Information provided below:

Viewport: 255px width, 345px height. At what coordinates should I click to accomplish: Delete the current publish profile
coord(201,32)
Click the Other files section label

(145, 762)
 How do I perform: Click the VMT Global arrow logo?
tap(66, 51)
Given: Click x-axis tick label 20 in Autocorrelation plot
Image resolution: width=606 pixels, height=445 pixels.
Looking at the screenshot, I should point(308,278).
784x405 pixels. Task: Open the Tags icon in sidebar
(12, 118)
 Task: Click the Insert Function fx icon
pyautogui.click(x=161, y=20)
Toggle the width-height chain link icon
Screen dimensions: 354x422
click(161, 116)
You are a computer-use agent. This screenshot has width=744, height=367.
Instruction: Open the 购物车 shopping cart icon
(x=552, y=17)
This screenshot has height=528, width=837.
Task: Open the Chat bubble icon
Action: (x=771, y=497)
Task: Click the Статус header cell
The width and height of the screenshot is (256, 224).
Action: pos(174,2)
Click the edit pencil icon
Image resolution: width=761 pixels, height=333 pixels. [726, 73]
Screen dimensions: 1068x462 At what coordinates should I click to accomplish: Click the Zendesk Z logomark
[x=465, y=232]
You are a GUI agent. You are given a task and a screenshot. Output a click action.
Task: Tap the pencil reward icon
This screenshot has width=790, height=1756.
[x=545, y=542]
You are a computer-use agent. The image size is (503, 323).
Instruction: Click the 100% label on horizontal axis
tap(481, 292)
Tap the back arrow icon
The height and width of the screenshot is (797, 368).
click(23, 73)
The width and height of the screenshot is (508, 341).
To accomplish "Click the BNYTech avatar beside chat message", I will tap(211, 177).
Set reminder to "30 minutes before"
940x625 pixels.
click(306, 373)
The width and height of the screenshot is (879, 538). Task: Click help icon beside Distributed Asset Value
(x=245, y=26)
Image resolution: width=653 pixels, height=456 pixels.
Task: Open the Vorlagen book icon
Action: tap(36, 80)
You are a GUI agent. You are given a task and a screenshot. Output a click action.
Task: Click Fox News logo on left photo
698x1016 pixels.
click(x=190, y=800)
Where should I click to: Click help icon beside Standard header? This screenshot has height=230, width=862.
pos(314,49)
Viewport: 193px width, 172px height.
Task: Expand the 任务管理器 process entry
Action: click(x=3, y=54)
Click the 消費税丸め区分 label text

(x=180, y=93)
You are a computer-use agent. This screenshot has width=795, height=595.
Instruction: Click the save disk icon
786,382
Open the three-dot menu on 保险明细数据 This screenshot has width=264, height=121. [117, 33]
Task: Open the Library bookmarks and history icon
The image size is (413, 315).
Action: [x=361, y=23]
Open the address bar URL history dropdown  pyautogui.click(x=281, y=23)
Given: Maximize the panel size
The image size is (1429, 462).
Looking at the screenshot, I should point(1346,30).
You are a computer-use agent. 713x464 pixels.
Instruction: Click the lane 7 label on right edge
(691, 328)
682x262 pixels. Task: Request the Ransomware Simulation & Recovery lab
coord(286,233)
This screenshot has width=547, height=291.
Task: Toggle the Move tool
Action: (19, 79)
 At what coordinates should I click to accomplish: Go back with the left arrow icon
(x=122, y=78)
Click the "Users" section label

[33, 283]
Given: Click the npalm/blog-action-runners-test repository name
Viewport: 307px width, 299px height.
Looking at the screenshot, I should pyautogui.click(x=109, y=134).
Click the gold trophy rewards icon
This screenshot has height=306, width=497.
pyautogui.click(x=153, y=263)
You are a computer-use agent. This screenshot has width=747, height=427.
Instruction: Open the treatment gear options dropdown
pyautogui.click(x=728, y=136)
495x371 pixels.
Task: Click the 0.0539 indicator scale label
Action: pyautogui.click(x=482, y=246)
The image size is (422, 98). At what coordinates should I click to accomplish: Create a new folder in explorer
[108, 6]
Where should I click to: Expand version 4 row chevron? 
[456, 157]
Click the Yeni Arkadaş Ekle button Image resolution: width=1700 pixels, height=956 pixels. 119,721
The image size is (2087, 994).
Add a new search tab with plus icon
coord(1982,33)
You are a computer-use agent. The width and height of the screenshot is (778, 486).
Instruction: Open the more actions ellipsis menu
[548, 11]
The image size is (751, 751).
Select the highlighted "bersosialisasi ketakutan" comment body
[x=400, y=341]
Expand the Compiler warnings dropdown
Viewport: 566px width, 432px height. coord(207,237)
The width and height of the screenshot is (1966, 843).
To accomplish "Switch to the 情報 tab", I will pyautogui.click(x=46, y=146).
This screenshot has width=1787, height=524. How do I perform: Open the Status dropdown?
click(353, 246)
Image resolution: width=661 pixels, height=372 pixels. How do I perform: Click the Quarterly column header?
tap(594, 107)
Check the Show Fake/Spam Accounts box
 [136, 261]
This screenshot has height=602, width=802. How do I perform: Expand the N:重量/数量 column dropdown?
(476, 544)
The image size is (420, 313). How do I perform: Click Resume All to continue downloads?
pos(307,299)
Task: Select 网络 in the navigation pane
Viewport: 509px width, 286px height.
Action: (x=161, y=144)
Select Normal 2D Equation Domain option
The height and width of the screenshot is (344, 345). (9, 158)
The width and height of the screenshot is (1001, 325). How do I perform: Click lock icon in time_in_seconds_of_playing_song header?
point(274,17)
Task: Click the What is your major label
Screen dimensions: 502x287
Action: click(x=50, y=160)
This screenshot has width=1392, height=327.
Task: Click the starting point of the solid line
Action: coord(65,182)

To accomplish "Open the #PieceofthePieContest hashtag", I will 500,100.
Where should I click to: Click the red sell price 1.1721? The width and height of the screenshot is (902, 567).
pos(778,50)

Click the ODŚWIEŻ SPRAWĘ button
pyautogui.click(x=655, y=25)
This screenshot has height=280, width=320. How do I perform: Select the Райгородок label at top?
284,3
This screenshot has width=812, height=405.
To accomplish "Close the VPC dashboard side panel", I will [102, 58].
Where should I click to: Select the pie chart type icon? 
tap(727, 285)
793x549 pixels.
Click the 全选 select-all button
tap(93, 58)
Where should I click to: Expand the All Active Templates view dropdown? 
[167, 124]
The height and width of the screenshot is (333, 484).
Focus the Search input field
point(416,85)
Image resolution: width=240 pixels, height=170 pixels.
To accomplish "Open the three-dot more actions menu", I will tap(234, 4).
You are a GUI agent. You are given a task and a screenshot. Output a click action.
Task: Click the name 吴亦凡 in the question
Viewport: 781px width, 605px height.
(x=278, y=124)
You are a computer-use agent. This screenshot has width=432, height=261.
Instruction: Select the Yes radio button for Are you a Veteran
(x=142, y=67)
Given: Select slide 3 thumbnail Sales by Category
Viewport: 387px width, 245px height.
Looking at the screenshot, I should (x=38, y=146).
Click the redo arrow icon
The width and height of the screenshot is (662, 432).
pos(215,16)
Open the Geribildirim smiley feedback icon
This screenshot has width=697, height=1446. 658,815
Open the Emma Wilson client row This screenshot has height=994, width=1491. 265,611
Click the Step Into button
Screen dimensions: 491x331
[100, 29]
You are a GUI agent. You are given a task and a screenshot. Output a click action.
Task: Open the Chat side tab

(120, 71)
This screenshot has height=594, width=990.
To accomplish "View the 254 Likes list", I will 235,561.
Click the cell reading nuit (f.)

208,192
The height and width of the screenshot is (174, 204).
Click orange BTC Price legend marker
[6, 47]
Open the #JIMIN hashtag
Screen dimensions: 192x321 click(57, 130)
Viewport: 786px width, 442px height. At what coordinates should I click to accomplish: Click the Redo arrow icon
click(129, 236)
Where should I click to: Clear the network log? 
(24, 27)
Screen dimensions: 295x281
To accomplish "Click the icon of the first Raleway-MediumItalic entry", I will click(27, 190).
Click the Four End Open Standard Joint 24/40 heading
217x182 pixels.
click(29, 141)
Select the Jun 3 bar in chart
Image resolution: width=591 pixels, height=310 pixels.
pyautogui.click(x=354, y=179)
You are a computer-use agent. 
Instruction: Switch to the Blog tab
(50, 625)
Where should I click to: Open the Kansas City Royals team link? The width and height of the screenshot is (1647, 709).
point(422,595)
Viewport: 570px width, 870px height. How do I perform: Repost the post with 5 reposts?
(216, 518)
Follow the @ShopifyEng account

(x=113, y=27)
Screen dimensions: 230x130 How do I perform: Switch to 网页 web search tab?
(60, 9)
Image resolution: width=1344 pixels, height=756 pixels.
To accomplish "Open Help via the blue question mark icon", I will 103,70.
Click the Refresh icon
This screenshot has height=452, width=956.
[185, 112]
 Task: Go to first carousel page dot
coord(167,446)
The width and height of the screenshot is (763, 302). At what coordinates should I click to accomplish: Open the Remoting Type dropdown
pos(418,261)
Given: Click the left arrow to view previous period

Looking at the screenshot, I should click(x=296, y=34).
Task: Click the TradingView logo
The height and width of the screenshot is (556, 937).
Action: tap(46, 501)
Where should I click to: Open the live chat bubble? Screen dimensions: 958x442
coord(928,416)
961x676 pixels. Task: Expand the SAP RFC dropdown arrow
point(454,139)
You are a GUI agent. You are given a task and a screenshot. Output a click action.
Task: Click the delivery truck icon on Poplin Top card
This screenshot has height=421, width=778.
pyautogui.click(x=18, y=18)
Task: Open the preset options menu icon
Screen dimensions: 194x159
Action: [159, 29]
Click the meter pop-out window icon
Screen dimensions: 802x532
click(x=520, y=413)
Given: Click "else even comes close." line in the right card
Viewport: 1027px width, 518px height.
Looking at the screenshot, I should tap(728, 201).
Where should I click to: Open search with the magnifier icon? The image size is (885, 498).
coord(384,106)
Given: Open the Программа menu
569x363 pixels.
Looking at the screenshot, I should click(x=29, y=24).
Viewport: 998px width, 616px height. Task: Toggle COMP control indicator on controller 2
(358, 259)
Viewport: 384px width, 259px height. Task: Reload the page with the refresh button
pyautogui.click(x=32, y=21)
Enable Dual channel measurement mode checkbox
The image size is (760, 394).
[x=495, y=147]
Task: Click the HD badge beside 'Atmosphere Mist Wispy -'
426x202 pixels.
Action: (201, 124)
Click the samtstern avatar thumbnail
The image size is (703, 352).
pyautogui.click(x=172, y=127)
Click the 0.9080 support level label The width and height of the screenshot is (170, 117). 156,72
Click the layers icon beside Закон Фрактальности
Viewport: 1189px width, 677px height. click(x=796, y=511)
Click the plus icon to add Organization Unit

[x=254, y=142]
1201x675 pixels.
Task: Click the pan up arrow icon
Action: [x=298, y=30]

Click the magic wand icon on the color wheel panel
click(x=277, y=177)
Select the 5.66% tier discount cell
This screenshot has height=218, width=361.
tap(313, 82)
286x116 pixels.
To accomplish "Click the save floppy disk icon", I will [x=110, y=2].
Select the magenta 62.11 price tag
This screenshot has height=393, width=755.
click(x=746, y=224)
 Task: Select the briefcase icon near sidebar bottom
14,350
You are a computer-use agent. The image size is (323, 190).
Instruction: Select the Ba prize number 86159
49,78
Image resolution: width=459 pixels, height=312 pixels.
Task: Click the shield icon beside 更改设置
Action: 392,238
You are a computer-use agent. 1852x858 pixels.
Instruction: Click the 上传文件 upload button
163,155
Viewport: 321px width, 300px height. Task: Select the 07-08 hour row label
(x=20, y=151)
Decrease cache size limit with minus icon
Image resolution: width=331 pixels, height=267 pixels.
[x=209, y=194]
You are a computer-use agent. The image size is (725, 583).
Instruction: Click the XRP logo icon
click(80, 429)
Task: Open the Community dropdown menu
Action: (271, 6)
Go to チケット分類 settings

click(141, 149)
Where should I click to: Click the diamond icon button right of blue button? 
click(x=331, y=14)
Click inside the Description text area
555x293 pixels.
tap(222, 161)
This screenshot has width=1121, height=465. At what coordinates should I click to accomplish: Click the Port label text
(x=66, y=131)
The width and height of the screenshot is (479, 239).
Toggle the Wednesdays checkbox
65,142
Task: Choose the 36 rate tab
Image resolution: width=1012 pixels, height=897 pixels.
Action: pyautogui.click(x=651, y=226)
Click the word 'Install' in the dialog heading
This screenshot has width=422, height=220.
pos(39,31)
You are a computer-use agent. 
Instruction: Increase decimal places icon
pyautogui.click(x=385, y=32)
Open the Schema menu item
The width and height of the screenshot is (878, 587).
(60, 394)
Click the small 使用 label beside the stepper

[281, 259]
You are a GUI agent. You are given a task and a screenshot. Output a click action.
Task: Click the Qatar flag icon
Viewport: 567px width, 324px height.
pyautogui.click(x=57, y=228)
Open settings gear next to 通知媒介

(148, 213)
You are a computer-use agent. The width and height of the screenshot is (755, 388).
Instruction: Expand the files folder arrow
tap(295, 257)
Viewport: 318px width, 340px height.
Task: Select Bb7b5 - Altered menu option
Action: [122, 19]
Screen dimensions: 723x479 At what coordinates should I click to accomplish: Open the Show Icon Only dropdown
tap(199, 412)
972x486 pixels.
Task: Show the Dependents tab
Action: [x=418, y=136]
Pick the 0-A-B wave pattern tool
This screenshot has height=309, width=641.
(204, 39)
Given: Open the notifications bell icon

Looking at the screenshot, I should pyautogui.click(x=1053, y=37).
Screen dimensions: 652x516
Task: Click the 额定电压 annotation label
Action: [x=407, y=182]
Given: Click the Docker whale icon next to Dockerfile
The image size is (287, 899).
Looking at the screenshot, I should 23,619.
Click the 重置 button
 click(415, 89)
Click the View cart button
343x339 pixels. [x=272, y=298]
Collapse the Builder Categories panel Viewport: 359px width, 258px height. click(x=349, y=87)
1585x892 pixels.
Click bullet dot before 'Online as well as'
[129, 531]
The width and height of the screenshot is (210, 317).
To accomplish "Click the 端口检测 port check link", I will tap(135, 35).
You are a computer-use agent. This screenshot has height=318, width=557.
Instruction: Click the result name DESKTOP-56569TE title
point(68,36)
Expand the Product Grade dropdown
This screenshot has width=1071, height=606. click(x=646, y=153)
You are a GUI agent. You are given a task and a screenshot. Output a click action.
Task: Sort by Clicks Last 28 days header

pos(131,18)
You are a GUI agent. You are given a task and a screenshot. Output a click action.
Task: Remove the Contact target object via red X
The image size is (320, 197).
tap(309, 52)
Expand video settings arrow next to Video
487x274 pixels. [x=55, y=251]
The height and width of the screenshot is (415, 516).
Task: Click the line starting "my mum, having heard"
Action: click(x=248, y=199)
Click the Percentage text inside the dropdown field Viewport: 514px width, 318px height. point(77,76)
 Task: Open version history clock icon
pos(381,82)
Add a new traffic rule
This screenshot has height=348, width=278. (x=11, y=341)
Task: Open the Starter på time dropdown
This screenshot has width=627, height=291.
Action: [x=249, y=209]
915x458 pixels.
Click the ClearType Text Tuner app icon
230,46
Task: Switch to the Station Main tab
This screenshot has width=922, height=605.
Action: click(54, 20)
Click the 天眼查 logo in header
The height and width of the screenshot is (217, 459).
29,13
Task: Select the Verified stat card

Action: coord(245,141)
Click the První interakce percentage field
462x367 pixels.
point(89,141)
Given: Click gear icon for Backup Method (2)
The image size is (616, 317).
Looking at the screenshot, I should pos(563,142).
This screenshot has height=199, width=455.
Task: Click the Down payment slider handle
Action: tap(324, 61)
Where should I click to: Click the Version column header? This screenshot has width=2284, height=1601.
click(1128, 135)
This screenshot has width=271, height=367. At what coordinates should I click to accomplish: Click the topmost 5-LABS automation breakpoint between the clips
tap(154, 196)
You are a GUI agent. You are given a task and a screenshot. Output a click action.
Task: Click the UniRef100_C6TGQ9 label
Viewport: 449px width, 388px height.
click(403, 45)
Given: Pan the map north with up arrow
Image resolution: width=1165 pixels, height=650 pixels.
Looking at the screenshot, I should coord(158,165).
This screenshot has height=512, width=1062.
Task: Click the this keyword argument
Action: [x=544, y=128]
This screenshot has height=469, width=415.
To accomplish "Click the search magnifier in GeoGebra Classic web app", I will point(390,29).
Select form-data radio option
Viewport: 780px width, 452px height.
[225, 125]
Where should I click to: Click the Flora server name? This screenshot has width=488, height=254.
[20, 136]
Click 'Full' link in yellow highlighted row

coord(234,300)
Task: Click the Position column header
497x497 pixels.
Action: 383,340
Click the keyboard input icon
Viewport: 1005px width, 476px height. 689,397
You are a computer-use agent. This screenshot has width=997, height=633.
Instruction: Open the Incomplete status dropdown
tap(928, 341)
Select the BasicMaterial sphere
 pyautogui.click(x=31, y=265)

End of Information provided.

Assigned task: In the data above, repeat exactly each line from the first through the line that contains "The width and height of the screenshot is (508, 341).", and give nothing else.

Answer to the problem:
Viewport: 255px width, 345px height. At what coordinates should I click to accomplish: Delete the current publish profile
coord(201,32)
Click the Other files section label

(145, 762)
 How do I perform: Click the VMT Global arrow logo?
tap(66, 51)
Given: Click x-axis tick label 20 in Autocorrelation plot
Image resolution: width=606 pixels, height=445 pixels.
Looking at the screenshot, I should point(308,278).
784x405 pixels. Task: Open the Tags icon in sidebar
(12, 118)
 Task: Click the Insert Function fx icon
pyautogui.click(x=161, y=20)
Toggle the width-height chain link icon
Screen dimensions: 354x422
click(161, 116)
You are a computer-use agent. This screenshot has width=744, height=367.
Instruction: Open the 购物车 shopping cart icon
(x=552, y=17)
This screenshot has height=528, width=837.
Task: Open the Chat bubble icon
Action: (x=771, y=497)
Task: Click the Статус header cell
The width and height of the screenshot is (256, 224).
Action: pos(174,2)
Click the edit pencil icon
Image resolution: width=761 pixels, height=333 pixels. [726, 73]
Screen dimensions: 1068x462 At what coordinates should I click to accomplish: Click the Zendesk Z logomark
[x=465, y=232]
You are a GUI agent. You are given a task and a screenshot. Output a click action.
Task: Tap the pencil reward icon
This screenshot has width=790, height=1756.
[x=545, y=542]
You are a computer-use agent. The image size is (503, 323).
Instruction: Click the 100% label on horizontal axis
tap(481, 292)
Tap the back arrow icon
The height and width of the screenshot is (797, 368).
click(23, 73)
The width and height of the screenshot is (508, 341).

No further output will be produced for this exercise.